▶ **Task item**: Of all the lines below, output only those starting at the one with "Identify the click" and ending at the one with "GitHub Pages (148, 650)", both ends included, exactly as written.

▶ **Exercise materials**:
□ □ □ □ □

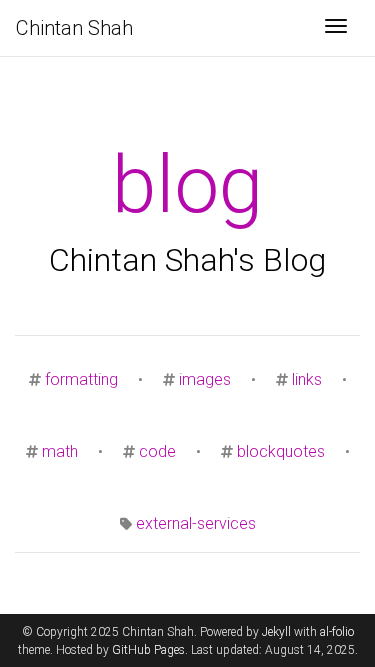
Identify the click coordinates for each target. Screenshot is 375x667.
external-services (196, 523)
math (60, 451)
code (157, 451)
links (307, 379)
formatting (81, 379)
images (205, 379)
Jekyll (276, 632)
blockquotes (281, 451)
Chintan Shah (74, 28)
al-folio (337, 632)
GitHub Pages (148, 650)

□ □ □ □ □

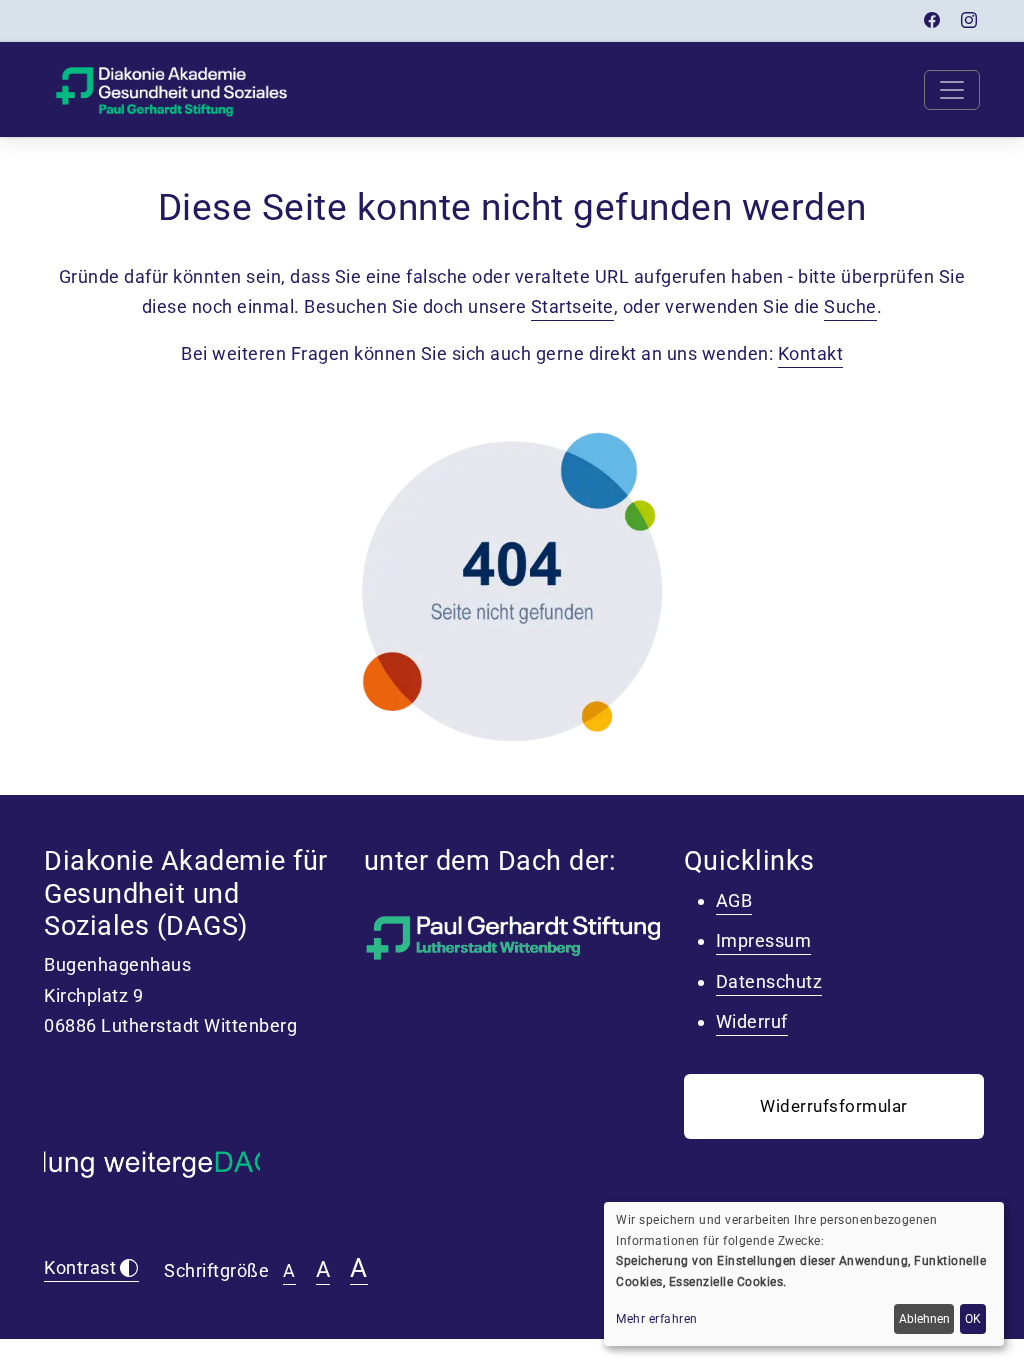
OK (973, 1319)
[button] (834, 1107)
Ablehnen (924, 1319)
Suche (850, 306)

□ □ □ □ □

▶ **Reply to the task**:
Identify the click coordinates for each target. Screenshot is 375x667.
external-services (196, 523)
math (60, 451)
code (157, 451)
links (307, 379)
formatting (81, 379)
images (205, 379)
Jekyll (276, 632)
blockquotes (281, 451)
Chintan Shah (74, 28)
al-folio (337, 632)
GitHub Pages (148, 650)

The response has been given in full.